Beberapa hari yang lalu, medsos dihebohkan dengan adanya seorang anak perempuan dari salah seorang pesohor yang sengaja melepas hijabnya. Anak tersebut lantas memposting foto dirinya tanpa hijab di medsos. Beberapa orang lantas berkomentar,”Kasihan orang tuanya, menanggung dosa sang anak.” Dengan diakhiri emoticon sedih.
Pertanyaan yang muncul kemudian ialah apakah benar orang tua akan mendapatkan dosa kiriman dari anak ? Untuk menjawab itu, perlu kiranya kita bahas beberapa pembahasan mendasar berikut.
Usia Anak Mulai Bertanggung Jawab dengan Pahala dan Dosa
Untuk menjawab pertanyaan apakah orang tua mendapatkan dosa kiriman dari anak, maka perlu menjawab terlebih dahulu pada usia berapa seorang anak dianggap bertanggung jawab dengan pahala dan dosa ?

Data yang Diberikan:

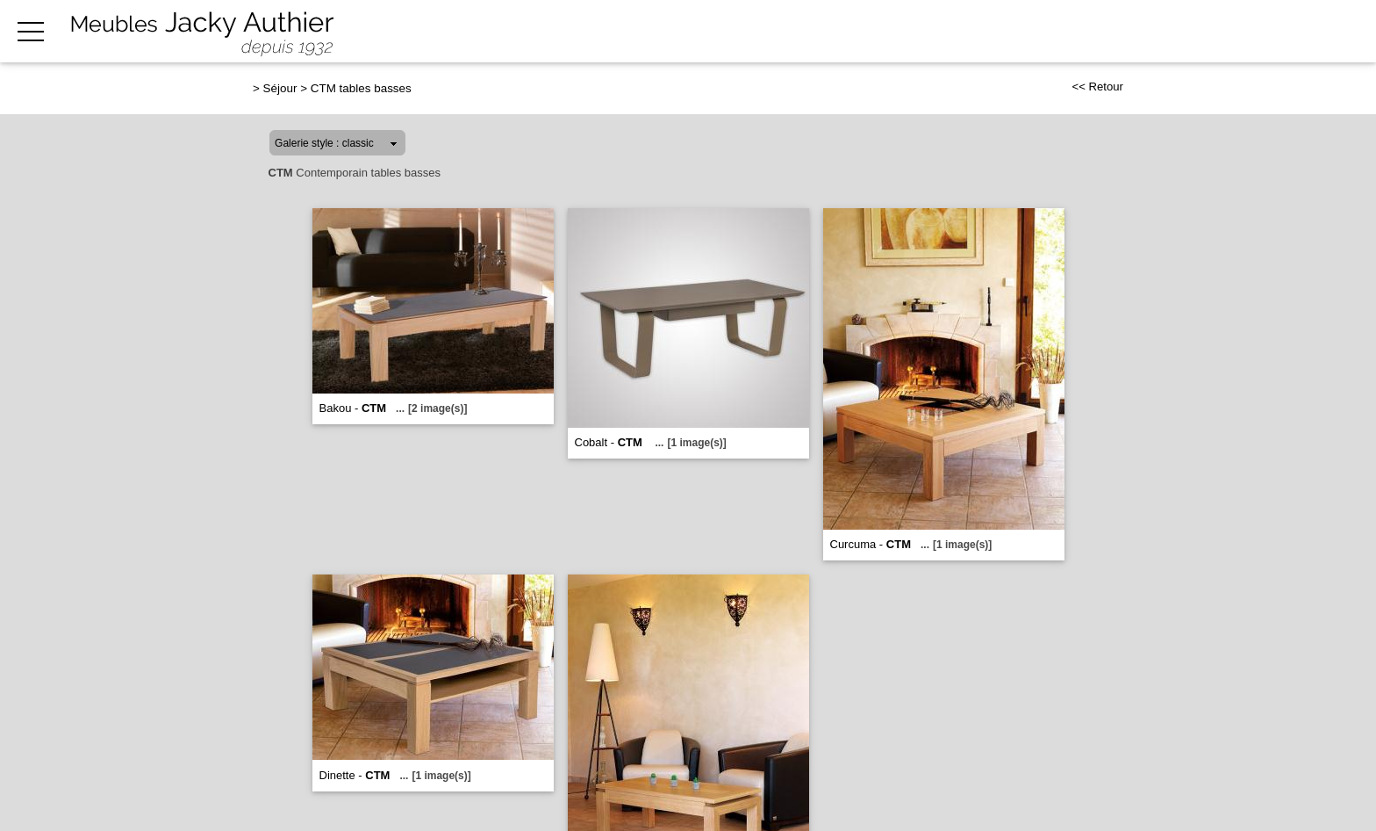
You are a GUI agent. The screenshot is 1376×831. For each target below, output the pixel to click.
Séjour (280, 88)
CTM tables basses (361, 88)
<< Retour (1097, 86)
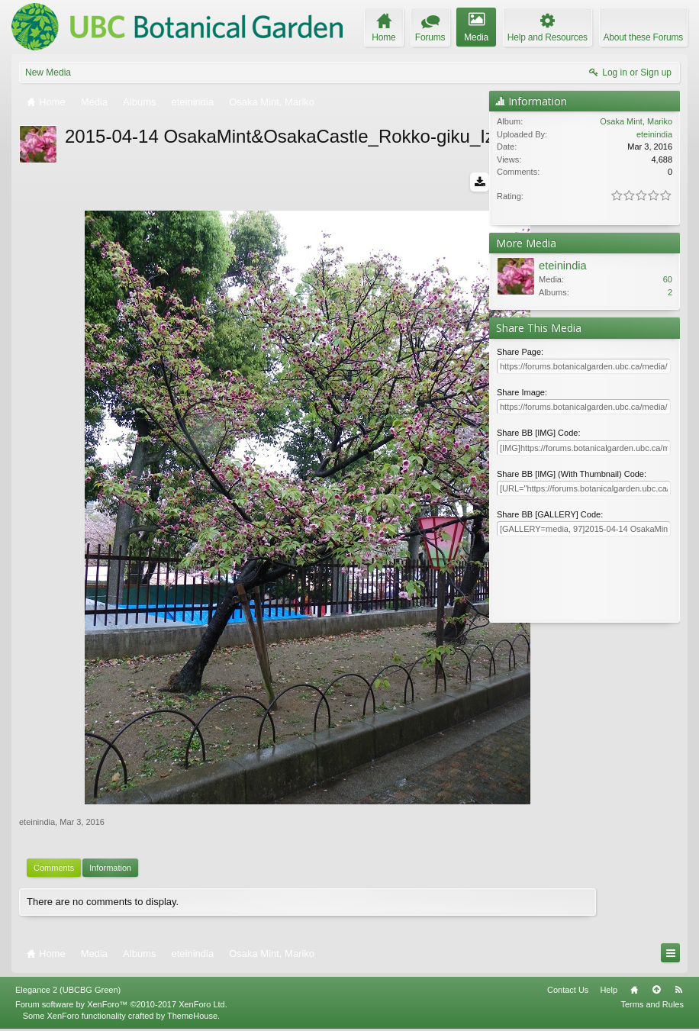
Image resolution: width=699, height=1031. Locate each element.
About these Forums (643, 37)
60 (667, 279)
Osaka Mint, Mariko (636, 121)
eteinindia (37, 825)
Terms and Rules (652, 1007)
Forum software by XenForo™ (121, 1007)
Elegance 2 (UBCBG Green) (68, 992)
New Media (48, 72)
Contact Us (567, 992)
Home (634, 993)
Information (110, 870)
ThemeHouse (192, 1018)
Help (608, 992)
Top (656, 993)
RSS (678, 993)
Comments (54, 870)
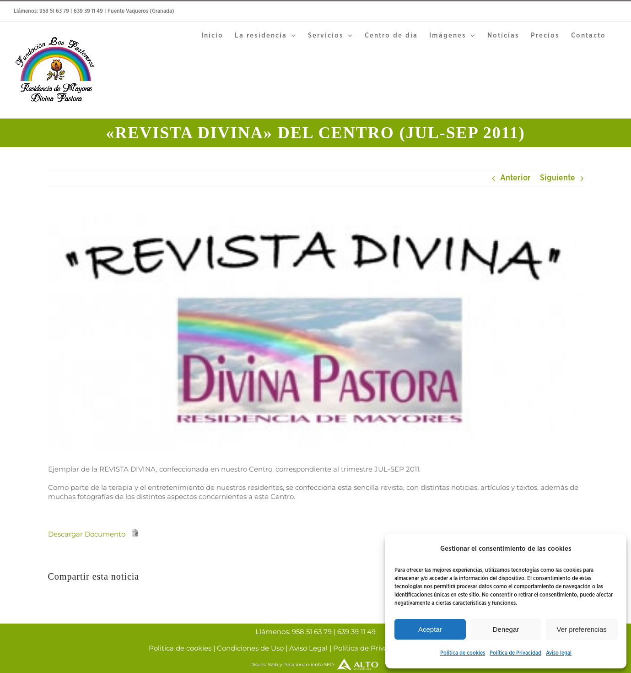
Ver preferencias (582, 629)
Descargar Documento (86, 534)
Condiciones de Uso (250, 648)
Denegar (506, 629)
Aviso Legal (308, 648)
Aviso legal (559, 653)
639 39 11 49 (88, 11)
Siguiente (557, 178)
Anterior (515, 178)
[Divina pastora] (315, 332)
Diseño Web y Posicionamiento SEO (315, 665)
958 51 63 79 (54, 11)
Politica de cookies (462, 653)
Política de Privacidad (515, 653)
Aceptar (430, 629)
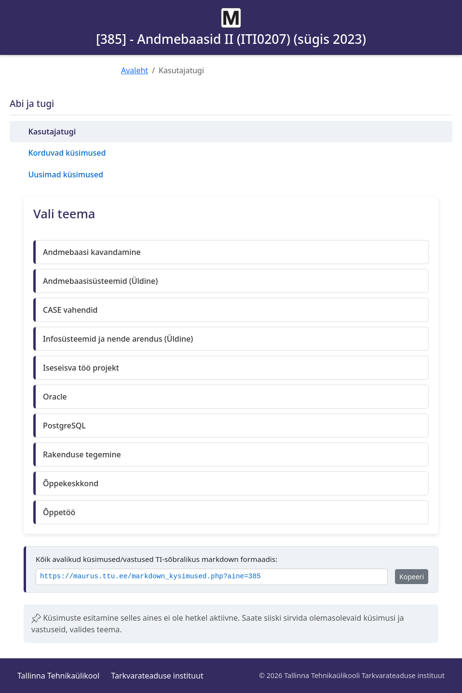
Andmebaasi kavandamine (92, 252)
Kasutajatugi (52, 131)
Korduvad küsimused (67, 152)
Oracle (55, 396)
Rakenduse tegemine (82, 454)
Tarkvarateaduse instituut (157, 675)
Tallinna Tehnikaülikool (58, 675)
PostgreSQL (64, 425)
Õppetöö (59, 512)
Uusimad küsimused (65, 174)
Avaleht (134, 70)
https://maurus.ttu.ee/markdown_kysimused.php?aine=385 (150, 576)
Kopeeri (411, 576)
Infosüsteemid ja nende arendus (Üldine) (118, 338)
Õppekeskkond (70, 483)
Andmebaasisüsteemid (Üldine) (100, 281)
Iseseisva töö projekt (81, 367)
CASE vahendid (70, 310)
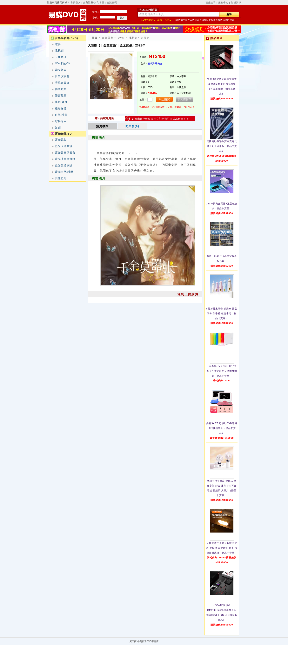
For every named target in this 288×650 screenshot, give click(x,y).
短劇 (58, 127)
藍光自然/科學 (64, 171)
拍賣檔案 (102, 126)
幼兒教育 (61, 69)
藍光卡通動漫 (63, 146)
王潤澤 (151, 63)
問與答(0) (132, 126)
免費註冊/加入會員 (93, 2)
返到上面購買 (187, 294)
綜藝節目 (61, 121)
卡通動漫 (61, 57)
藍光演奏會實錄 (65, 158)
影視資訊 (236, 2)
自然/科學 (61, 114)
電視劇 (59, 50)
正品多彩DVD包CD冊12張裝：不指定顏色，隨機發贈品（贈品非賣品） (222, 371)
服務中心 (223, 2)
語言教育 (61, 95)
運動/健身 (61, 101)
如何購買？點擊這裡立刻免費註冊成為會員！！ (160, 118)
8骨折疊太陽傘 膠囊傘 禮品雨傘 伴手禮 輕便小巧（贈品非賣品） (221, 313)
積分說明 (210, 2)
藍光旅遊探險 (63, 165)
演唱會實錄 (62, 82)
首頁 (95, 37)
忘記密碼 (112, 2)
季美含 (158, 63)
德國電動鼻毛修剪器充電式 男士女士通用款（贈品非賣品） (222, 146)
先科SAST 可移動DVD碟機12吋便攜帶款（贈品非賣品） (221, 428)
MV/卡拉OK (62, 63)
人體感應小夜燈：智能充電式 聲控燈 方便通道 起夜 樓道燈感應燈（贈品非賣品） (221, 548)
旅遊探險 (61, 108)
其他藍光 (61, 178)
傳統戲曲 (61, 89)
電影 (58, 44)
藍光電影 (61, 139)
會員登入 (75, 2)
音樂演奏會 (62, 76)
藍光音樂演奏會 (65, 152)
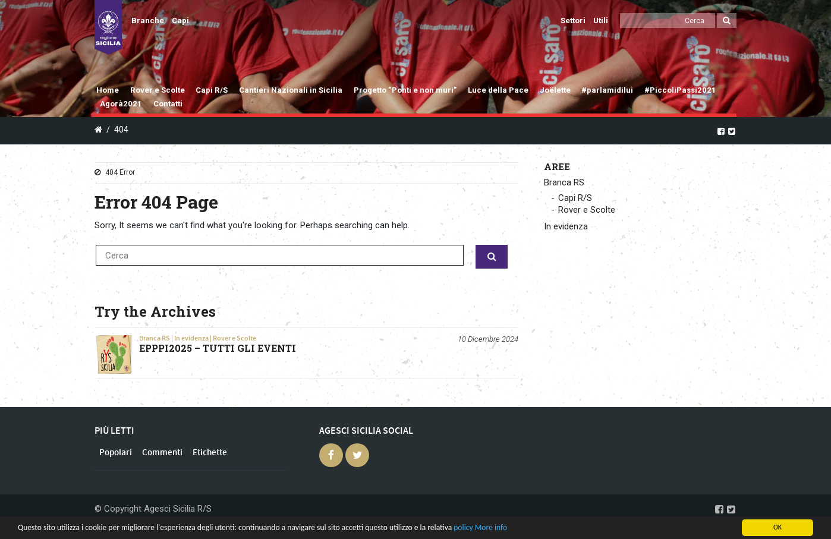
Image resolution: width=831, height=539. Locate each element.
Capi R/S (212, 90)
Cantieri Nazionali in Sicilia (290, 90)
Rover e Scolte (157, 90)
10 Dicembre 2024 (488, 339)
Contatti (167, 103)
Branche (147, 20)
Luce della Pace (498, 90)
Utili (600, 20)
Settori (573, 20)
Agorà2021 (121, 103)
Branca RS (154, 338)
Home (107, 90)
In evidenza (191, 338)
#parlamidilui (607, 90)
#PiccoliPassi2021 (680, 90)
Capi (180, 20)
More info (491, 527)
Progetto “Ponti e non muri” (405, 90)
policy (463, 527)
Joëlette (555, 90)
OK (777, 527)
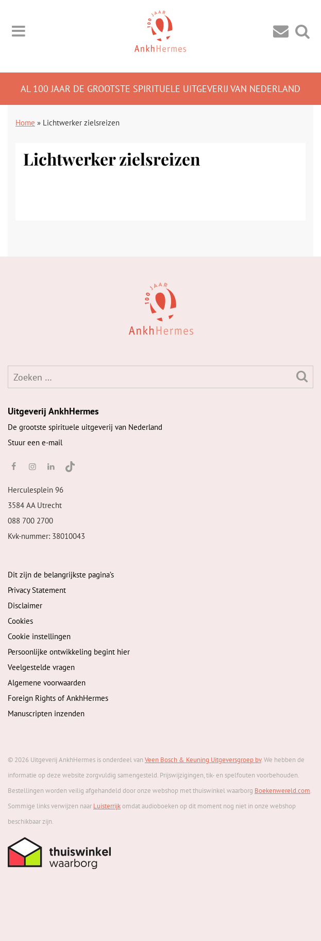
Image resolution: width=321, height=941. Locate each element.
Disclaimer (25, 605)
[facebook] (13, 466)
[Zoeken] (302, 376)
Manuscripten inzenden (46, 713)
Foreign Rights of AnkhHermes (58, 698)
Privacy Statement (37, 590)
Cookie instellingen (39, 636)
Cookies (20, 621)
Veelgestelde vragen (41, 667)
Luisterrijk (107, 806)
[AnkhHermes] (24, 308)
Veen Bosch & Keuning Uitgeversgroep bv (203, 759)
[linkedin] (51, 466)
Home (25, 123)
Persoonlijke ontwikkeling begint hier (69, 652)
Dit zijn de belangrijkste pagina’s (61, 575)
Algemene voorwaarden (47, 682)
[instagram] (32, 466)
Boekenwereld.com (282, 790)
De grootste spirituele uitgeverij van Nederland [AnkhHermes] (85, 427)
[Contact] (281, 31)
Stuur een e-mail (35, 442)
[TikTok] (69, 466)
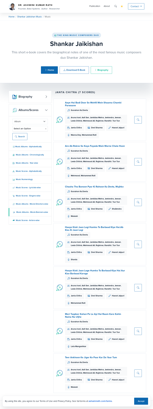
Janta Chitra (76, 127)
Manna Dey (76, 135)
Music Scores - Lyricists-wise (26, 187)
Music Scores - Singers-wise (26, 195)
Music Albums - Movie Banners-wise (30, 212)
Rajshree (100, 120)
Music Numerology (22, 179)
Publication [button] (94, 6)
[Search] (115, 6)
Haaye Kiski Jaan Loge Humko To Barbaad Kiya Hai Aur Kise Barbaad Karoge (95, 272)
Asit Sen (85, 117)
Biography (101, 70)
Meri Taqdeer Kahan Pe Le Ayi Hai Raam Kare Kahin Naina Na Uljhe (93, 315)
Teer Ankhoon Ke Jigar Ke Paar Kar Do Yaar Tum (91, 357)
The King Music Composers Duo (76, 35)
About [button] (107, 6)
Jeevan (118, 117)
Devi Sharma (96, 127)
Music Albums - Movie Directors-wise (30, 203)
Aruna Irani (76, 117)
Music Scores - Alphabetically (27, 171)
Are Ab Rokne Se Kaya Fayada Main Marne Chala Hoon (95, 146)
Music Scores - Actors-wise (25, 220)
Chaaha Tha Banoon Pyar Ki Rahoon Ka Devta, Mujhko (94, 186)
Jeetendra (109, 117)
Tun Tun (116, 120)
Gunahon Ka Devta (79, 110)
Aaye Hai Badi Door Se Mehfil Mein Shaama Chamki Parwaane (93, 104)
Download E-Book (74, 70)
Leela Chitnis (76, 120)
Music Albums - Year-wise (25, 163)
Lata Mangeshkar (78, 346)
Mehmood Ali (89, 120)
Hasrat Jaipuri (118, 127)
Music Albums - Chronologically (28, 154)
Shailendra (116, 208)
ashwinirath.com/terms (100, 401)
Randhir (108, 120)
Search (20, 136)
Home (11, 16)
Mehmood (75, 175)
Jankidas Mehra (97, 117)
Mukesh (74, 216)
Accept (141, 401)
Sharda (74, 259)
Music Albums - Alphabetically (27, 146)
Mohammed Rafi (89, 135)
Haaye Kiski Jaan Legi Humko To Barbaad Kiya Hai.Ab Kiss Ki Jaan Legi (94, 228)
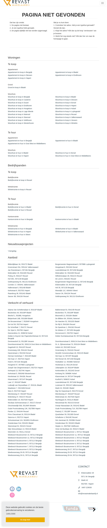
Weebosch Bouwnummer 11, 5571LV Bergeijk (72, 435)
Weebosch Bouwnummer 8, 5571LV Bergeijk (72, 446)
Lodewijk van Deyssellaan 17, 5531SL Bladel (25, 385)
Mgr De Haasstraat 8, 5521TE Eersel (69, 391)
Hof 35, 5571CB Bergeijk (64, 288)
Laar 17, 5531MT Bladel (17, 382)
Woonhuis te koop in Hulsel (65, 108)
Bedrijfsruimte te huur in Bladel (19, 207)
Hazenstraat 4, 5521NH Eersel (19, 353)
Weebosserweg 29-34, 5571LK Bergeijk (70, 455)
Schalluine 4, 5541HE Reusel (66, 417)
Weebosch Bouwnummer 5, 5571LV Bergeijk (25, 444)
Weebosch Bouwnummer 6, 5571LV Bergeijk (72, 444)
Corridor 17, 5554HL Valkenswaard (21, 285)
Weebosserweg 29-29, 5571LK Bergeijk (70, 452)
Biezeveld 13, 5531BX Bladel (66, 316)
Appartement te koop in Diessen (20, 75)
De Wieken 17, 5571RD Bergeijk (67, 330)
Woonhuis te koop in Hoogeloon (20, 108)
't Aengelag (12, 251)
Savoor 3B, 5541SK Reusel (18, 296)
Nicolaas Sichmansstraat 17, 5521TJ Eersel (24, 403)
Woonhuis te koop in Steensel (19, 117)
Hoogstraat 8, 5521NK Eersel (66, 267)
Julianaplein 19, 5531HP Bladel (67, 368)
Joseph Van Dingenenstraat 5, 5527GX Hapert (25, 368)
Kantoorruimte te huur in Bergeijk (20, 219)
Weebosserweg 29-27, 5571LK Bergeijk (70, 449)
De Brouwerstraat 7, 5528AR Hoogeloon (23, 321)
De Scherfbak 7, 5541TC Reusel (20, 327)
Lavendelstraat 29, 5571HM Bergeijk (69, 270)
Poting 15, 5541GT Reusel (18, 276)
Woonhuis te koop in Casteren (19, 100)
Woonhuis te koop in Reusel (65, 114)
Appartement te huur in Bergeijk (20, 141)
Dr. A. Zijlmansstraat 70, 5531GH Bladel (70, 344)
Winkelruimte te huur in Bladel (66, 229)
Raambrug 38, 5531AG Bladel (19, 293)
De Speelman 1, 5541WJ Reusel (67, 327)
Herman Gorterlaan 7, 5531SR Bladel (22, 356)
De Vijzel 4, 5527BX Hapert (18, 330)
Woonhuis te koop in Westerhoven (21, 123)
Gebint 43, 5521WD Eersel (65, 347)
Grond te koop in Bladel (17, 87)
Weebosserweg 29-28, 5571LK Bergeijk (23, 452)
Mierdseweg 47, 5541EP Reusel (20, 394)
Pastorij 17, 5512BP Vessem (66, 411)
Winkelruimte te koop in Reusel (19, 190)
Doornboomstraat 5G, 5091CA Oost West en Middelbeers (29, 344)
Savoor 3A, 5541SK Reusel (65, 293)
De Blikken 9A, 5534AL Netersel (67, 318)
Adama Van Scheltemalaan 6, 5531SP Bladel (25, 310)
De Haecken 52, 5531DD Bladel (67, 321)
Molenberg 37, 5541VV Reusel (19, 397)
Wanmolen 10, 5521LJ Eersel (19, 432)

Soal Latihan 1:
Tulis ulang bagian baris data yang diawali baris berisi "Poting 15, 5541GT Reusel (18, 276)" dan diakhiri baris berisi "De Haecken 52, 5531DD Bladel (67, 321)", termasuk kedua baris itu, sebagai daftar bernomor tanpa baris kosong.
Soal Latihan 2:
Teruskan teks tentang dosa anak dan tanggung jawab orang tua setelah kalimat terakhirnya.
Baris-baris data ini sama sekali tidak berhubungan dengan teks.

Jawaban Soal 1:
1. Poting 15, 5541GT Reusel (18, 276)
2. Woonhuis te koop in Casteren (19, 100)
3. Woonhuis te koop in Reusel (65, 114)
4. Appartement te huur in Bergeijk (20, 141)
5. Dr. A. Zijlmansstraat 70, 5531GH Bladel (70, 344)
6. Winkelruimte te huur in Bladel (66, 229)
7. Raambrug 38, 5531AG Bladel (19, 293)
8. De Speelman 1, 5541WJ Reusel (67, 327)
9. Herman Gorterlaan 7, 5531SR Bladel (22, 356)
10. De Vijzel 4, 5527BX Hapert (18, 330)
11. Woonhuis te koop in Westerhoven (21, 123)
12. Gebint 43, 5521WD Eersel (65, 347)
13. Grond te koop in Bladel (17, 87)
14. Weebosserweg 29-28, 5571LK Bergeijk (23, 452)
15. Mierdseweg 47, 5541EP Reusel (20, 394)
16. Pastorij 17, 5512BP Vessem (66, 411)
17. Winkelruimte te koop in Reusel (19, 190)
18. Doornboomstraat 5G, 5091CA Oost West en Middelbeers (29, 344)
19. Savoor 3A, 5541SK Reusel (65, 293)
20. De Blikken 9A, 5534AL Netersel (67, 318)
21. Adama Van Scheltemalaan 6, 5531SP Bladel (25, 310)
22. De Haecken 52, 5531DD Bladel (67, 321)

Jawaban Soal 2:
Manusia itu menurut pandangan fiqih terbagi menjadi tiga fase. Ghairu mukallaf (belum terbebani suatu konsekwensi hukum), mumazziy (mampu membedakan baik dan buruk) serta mukallaf (terbebani suatu konsekwensi hukum). Hal ini berdasarkan hadits dari shahabat
1. Ghairu Mukallaf
Seorang anak dikatakan ghairu mukallaf ketika seorang laki-laki belum mengalami mimpi basah dan ketika seorang perempuan belum mengalami masa haidh. Seorang anak yang ghairu mukallaf itu tidak dibebani suatu konsekwensi hukum. Ia tidak berdosa apabila meninggalkan suatu yang wajib. Ulama menjelaskan bahwa menurut kebiasaan, seorang anak laki-laki termasuk ghairu mukallaf hingga ia berumur 10 tahun dan 9 tahun bagi perempuan. Namun ketentuan umur ini bukan menjadi suatu hal yang paten. Ia akan menerima revisi tergantung perkembangan zaman.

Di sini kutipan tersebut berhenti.